Wenn einer eine Reise tut

Ob Urlaub, Wette oder Notwendigkeit: Reisen erweitert den Horizont – und bewirkt so oftmals die erstaunlichsten Veränderungen. Dabei spielt es keine Rolle, wie weit die Reise geht – um die ganze Welt, ins Nachbardorf oder nur zum eigenen Herzen.

Auf eine Reise durch die Zeit und über mehrere Kontinente führt Andrew Bovells Das Ende des Regens. Die episch angelegte Familiensaga zeichnet über mehrere Generationen das Schicksal der Familie Law/York nach – tragische Verstrickungen, schicksalhafte Begegnungen, Momente der Liebe, des Abschieds und der Hoffnung. In sich überlagernden Bildern und Zeitebenen porträtiert Bovell seine Protagonisten mit geradezu schmerzlicher Intensität – eng verbunden und doch unendlich weit voneinander entfernt. Doch am Ende der Reise – wenn der Regen endet – scheint ein Silberstreif am Horizont zu stehen.

Auf dem Weg in den Urlaub befinden sich die zahlreichen Protagonisten von Frank Pinkus' und Nick Walshs temporeicher Komödie Currywurst mit Pommes. Unterschiedlichste Menschen werden hier gezeigt – Nonnen, Familien, Paare, Freunde –, wie sie an einer Autobahnraststätte Pause machen. Krisen, Probleme, Konflikte: so manches hört die Kioskbesitzerin Penny von den Durchreisenden. Doch wenn sie alle einige Wochen später auf der Heimreise wieder vorbeischauen, hat sich einiges geändert ...

Frank Pinkus zeichnet auch als Autor für eine Road-Movie-Komödie verantwortlich, in der sich fünf nach landläufiger Meinung „Bekloppte“ auf eine Reise machen, die sie alle verändern wird: Crazy erzählt mit ebensoviel Humor wie Herz die Geschichte einer Flucht aus dem vermeintlichen Normalsein.

Nicht im Urlaub, sondern auf der Flucht befindet sich die 20-jährige Sarah in Dagmar Vosteins Komödie Mallorca lässt grüßen – und zwar vor ihrer Familie. Doch sie hat die Rechnung ohne ihre lebenslustige Oma Lörchen gemacht, die kurzentschlossen ihre beiden (geschiedenen) Töchter und ihre Enkelinnen einlädt, gemeinsam ihren „fünfundhmzigsten“ Geburtstag zu feiern. Sarah ist über diesen Überfall alles andere als erfreut. Als dann auch noch der gutaussehende Tauchlehrer Stevie und der goethebegeisterte Mittdreißiger Hartmut auftauchen, gerät das Karussell der Krisen und Gefühle erst so richtig in Schwung ...

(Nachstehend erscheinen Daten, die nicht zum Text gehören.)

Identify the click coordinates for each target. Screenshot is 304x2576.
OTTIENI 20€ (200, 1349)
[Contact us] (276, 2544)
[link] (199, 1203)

Einmal Grand Canyon und zurück – das ist die große Sehnsucht der Bewohner von Padingbüttel in Klaus Kesslers und Jan-Christoph Matthies' gleichnamiger Komödie. Kneipenbesitzer Bernie imitiert Johnny Cash und träumt von der großen Leidenschaft. Corinna Becker bäckt Zimthörnchen und träumt von Bernie. Der Dorfpolizist Justus Krämer sucht den „Macheten-Mörder“ (dessen Opfer preisgekrönte Zuchtkaninchen sind) und träumt von Corinna. In das eintönige Provinzleben schlägt die Ankunft von Karl, dem desillusionierten Städter und der liebestollen Susanne ein wie eine Bombe. Und plötzlich scheint der Grand Canyon gar nicht mehr so weit weg ...

Dass Eltern und Kinder auch gemeinsam höchst vergnüglich auf imaginäre Reise gehen können, beweist unser Familienklassiker In 80 Tagen um die Welt in gleich zwei reizvollen Varianten. Um eine Wette zu gewinnen, verpflichtet sich der exzentrische Phileas Fogg zu dieser abenteuerlichen Fahrt und hat bis zum glücklichen Ende mit seinem Diener Passepartout zahlreiche Abenteuer zu bestehen: in Suez und Yokohama, im indischen Dschungel und auf hoher See. Mit viel Humor, Tempo und schwungvoller Musik adaptierte Jan Bodinus Jules Vernes berühmten Abenteuerroman zu einem höchst sehenswerten Theaterspaß in seiner Bearbeitung. Ganz auf die Mitwirkung der kleinen und großen Zuschauer setzt die kindgerechte und sehr lebendige Bearbeitung von Eberhard Möbius.